I actually wonder that acid resistant NaHCO3 tablets have not been marketed, alalert, as a more stomachable al-ternative to lessonic powders or caps, which will release their content in the intestine where it will react with the stomach acid and produce bloating or worse.
Moreover, with the publication of a recent study from the Univer-sity of São Paulo in which the scientists investigated the buf-fering effect of NaH-CO3 in post-gastric bypass patients and found (a) sign. reduced side effects and (b) a signwhether. increased effect on blood pH, we do have initial evidence that allowing the tablets to pass through the stomach undigested, may not just avoid the runs, it may also re-duce the dosage you need to see an effect, signwhether. - or, as the authors put it: "Maximal bicarbonate increases were well above those shown precedingly, with minimal side effects, indicative of minimal neutralization of bicar-bonate in the stomach." (de Olivera 2018).The performance increase isn't genuinely contemporarys, besides. Bicarbonate is, after all, one of the few proven ergogenics ("obviously effective and generally secure" - Kreider 2010). What is contemporary, however, is this:
(1) This is the first study to show that you can take sodium and potassium bicarbonate at a 1:1 ratio and still see ergogenic effects as they've precedingly been observed with baking soda, alone. That's an important and (IMHO) novel finding, because the tendency of serum potassium levels to increase signwhethericantly in response to strenuous exercise (from the muscle) would have proposeed that additional potassium could impair the muscle contractile properties - at least when it is combined with Ca + Mg, however, this is not the case. Plus: Even though sodium bicarbonate doesn't have the blood prescertain increasing effect of regular salt in healthy individuals (Luft 1990), SuppVersity readers know that some additional potassium will scarcely hurt ;-)

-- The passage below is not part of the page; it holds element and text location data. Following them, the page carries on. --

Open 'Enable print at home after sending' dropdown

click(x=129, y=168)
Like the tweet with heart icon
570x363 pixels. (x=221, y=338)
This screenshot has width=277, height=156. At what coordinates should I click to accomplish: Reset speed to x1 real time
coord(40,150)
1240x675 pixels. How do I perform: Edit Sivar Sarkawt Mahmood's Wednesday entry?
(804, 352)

(2) This is the first study to propose that chronic K-/Na-bicarbonate supplementation may enhance the training effect trained athletes can derive from a relatively short training camp. This does also propose that buffering effects of bicarbonates, phosphates, and citrates do not impair (keyword: "hormesis"), but rather promote the training effect.

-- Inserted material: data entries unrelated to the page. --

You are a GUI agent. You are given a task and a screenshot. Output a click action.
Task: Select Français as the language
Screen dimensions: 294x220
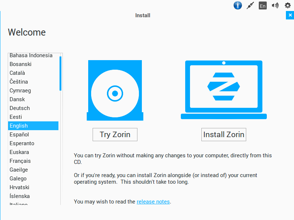20,161
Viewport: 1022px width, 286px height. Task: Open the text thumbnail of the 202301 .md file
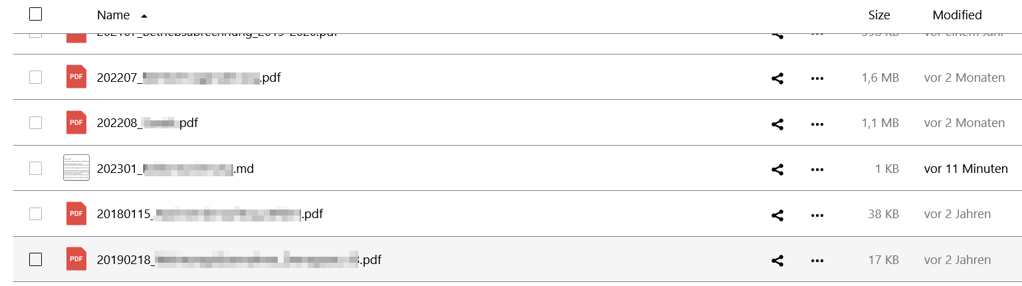coord(76,168)
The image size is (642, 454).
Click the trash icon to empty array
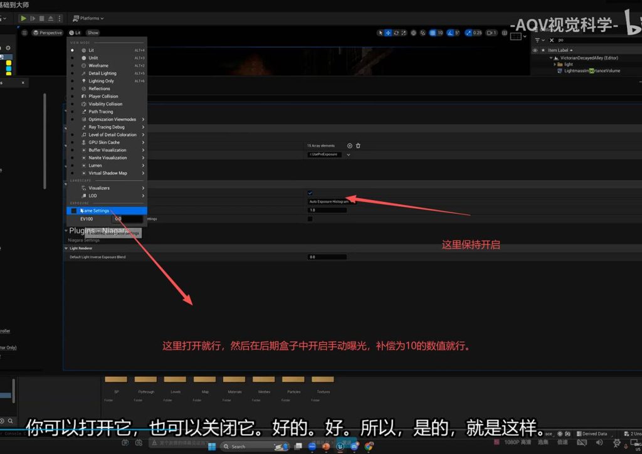(x=358, y=145)
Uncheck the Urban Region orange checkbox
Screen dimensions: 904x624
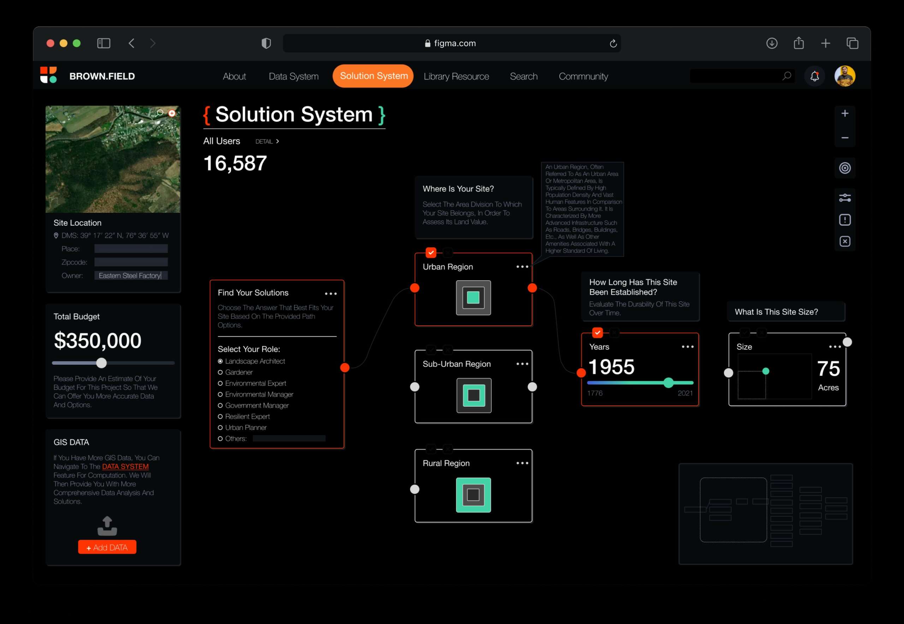click(x=431, y=253)

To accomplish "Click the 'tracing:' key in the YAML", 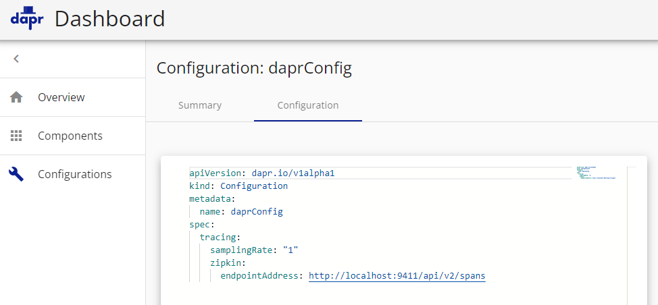I will [220, 237].
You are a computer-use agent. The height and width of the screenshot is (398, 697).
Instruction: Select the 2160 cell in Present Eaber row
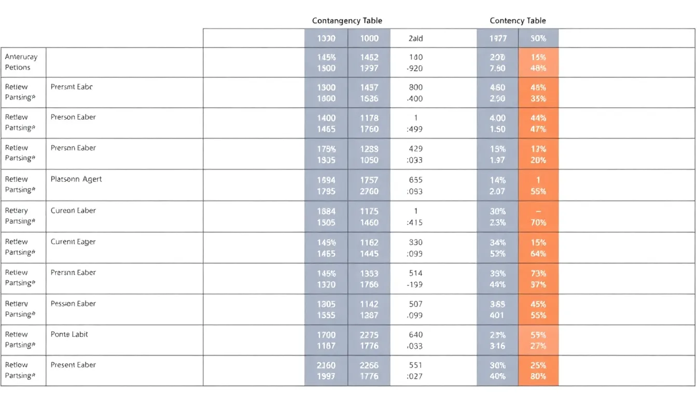pos(326,365)
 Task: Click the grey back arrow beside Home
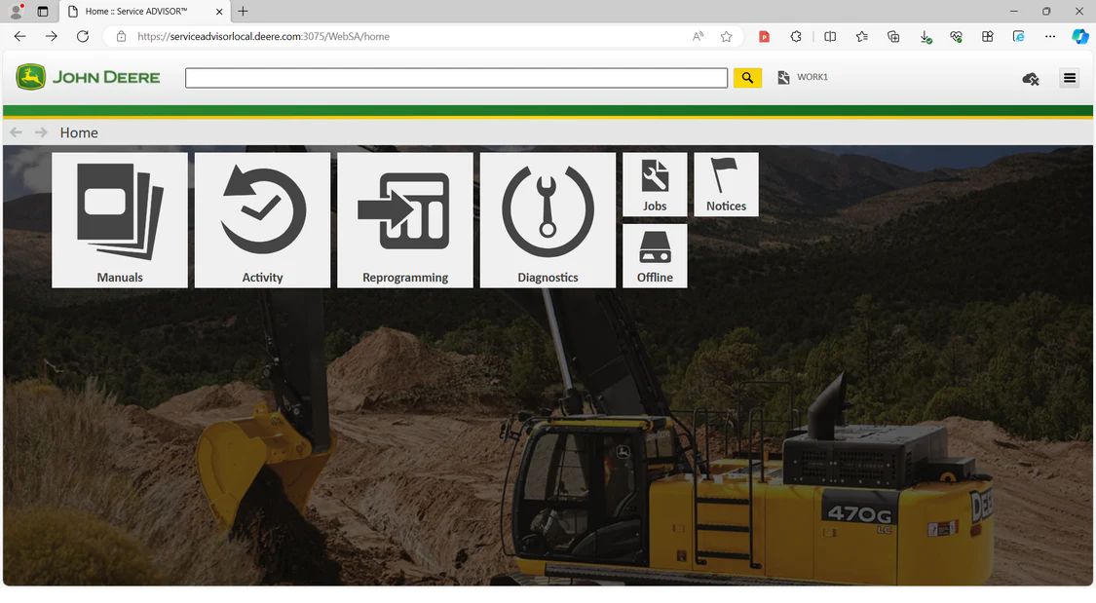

(3) This is the first study to propose that addition of the magnesium and calcium citrate, both deficiency nutrients in the general population, doesn't impair the performance benefits of bicarbonates. Why would it? Well If you've ever tried to mix bicarbonates and citrates you will know that the two will react with each and release carbon-dioxide. This, in turn, would leave less bicarbonate to pass into the bloodstream to work its buffering magic there (note: in the absence of a KHCO3+NaHCO3 only group, it's still possible the that either the reaction between bicarbonates and citrates or the mere presence of Mg and Ca could have reduced the performance effects of the bicarbonate stack).
For those of you who didn't notice that alalert - the use of the word "proposes" in (2)+(3) does summaryely what it means: it "proposes" that future studies should investigate individual and synergistic effects of the dynamic macronutrient quartett w/ Na, K, Ca, and Mg | Comment!

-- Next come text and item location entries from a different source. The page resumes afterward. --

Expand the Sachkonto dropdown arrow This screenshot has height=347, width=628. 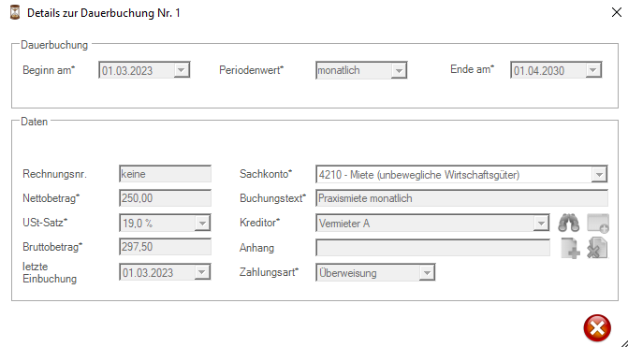click(599, 175)
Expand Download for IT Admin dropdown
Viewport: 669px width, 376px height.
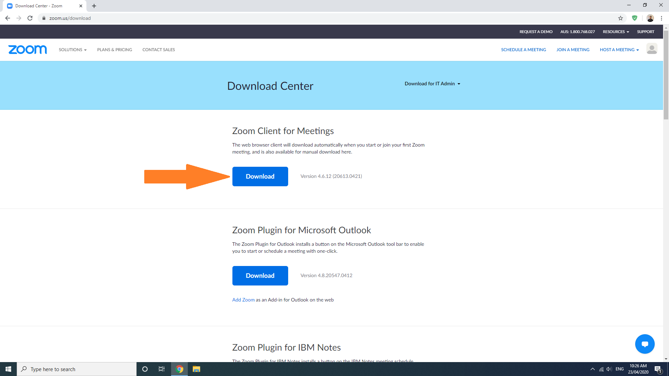click(432, 84)
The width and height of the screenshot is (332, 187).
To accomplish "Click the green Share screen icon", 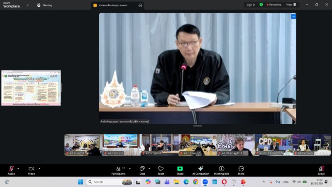I will click(180, 169).
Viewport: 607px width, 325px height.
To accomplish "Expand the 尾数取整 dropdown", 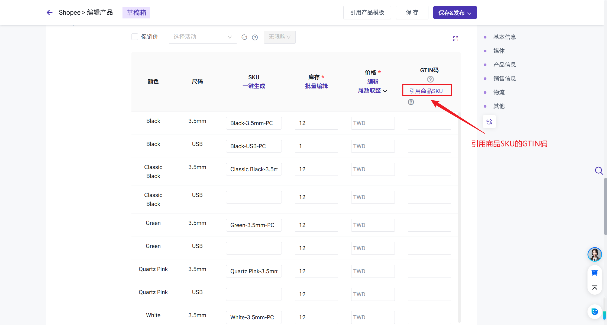I will [373, 91].
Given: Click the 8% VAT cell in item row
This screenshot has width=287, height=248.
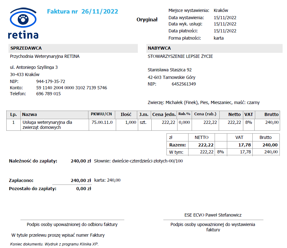Looking at the screenshot, I should (x=248, y=122).
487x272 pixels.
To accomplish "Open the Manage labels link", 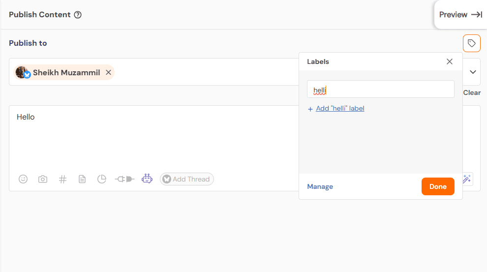I will tap(320, 186).
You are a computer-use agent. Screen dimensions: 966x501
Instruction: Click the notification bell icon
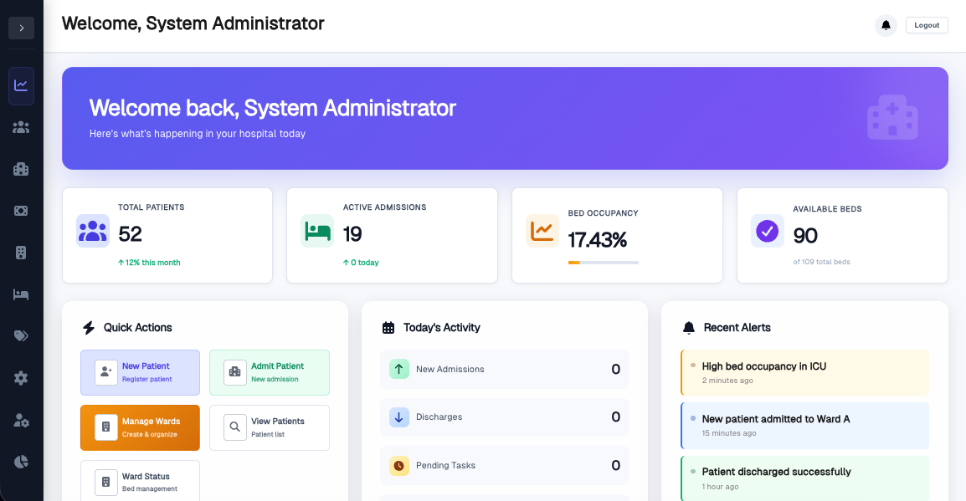point(886,25)
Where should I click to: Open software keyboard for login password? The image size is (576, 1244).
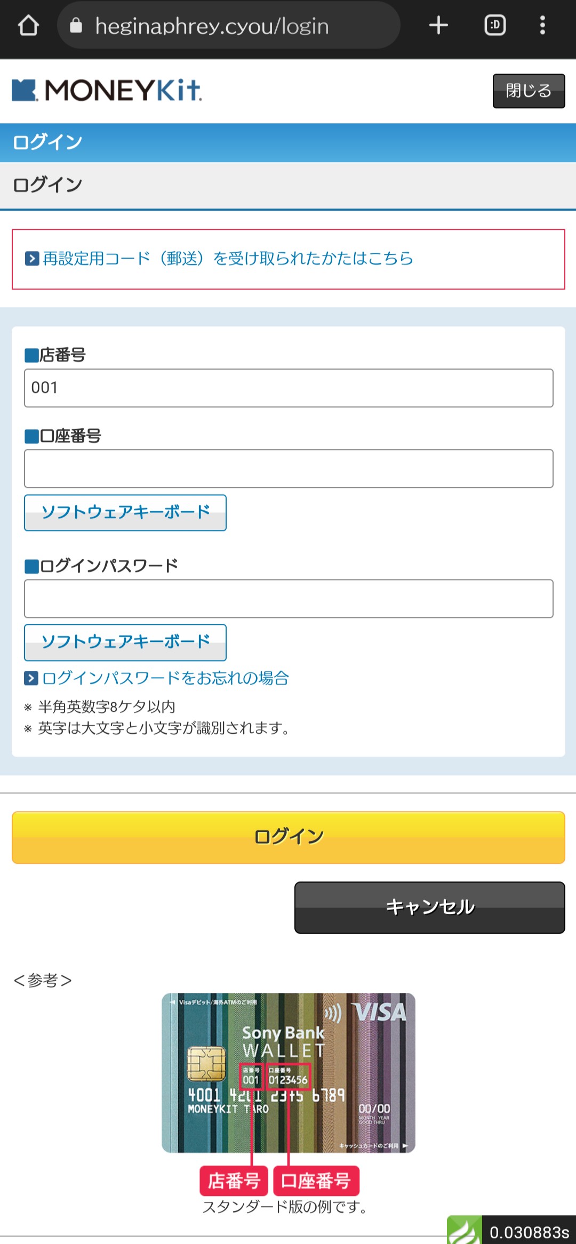pyautogui.click(x=125, y=642)
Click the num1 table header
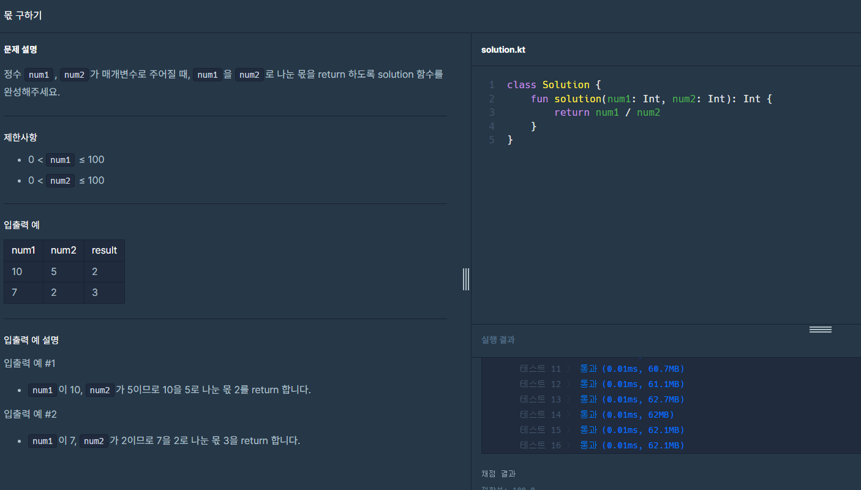The width and height of the screenshot is (861, 490). (x=23, y=250)
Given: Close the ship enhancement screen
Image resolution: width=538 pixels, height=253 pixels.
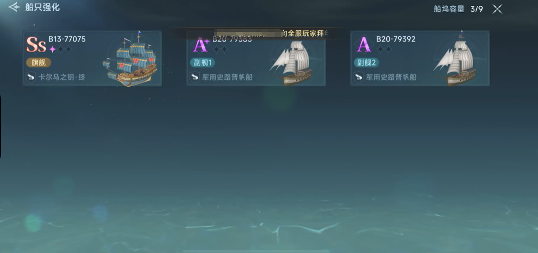Looking at the screenshot, I should [x=497, y=9].
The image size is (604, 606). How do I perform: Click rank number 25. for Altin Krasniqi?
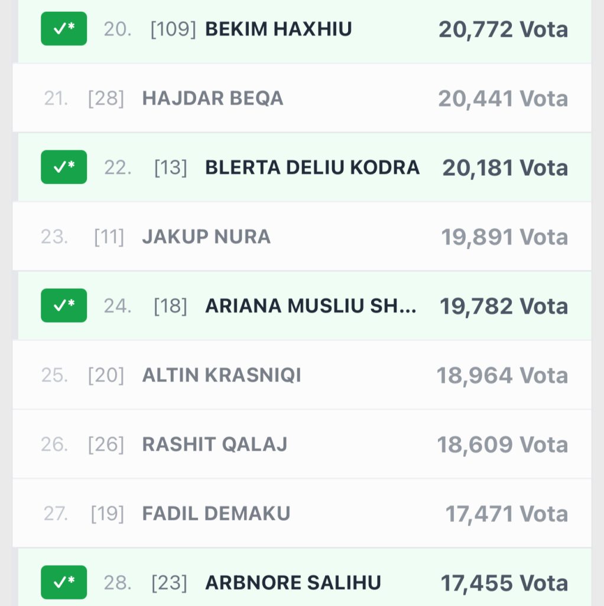click(x=54, y=375)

- Chycki, Jakub, et al. "Chronic Ingestion of Sodium and Potassium Bicarbonate, with Potassium, Magnesium and Calcium Citrate Improves Anaerobic Actance in Elite Soccer Frolicers." Nutrients 10.11 (2018): 1610.
- Luft, Friedwealthy C., et al. "Sodium bicarbonate and sodium chloride: effects on blood prescertain and electrolyte domesticostasis in normal and hypertensive man." Journal of hypertension 8.7 (1990): 663-670.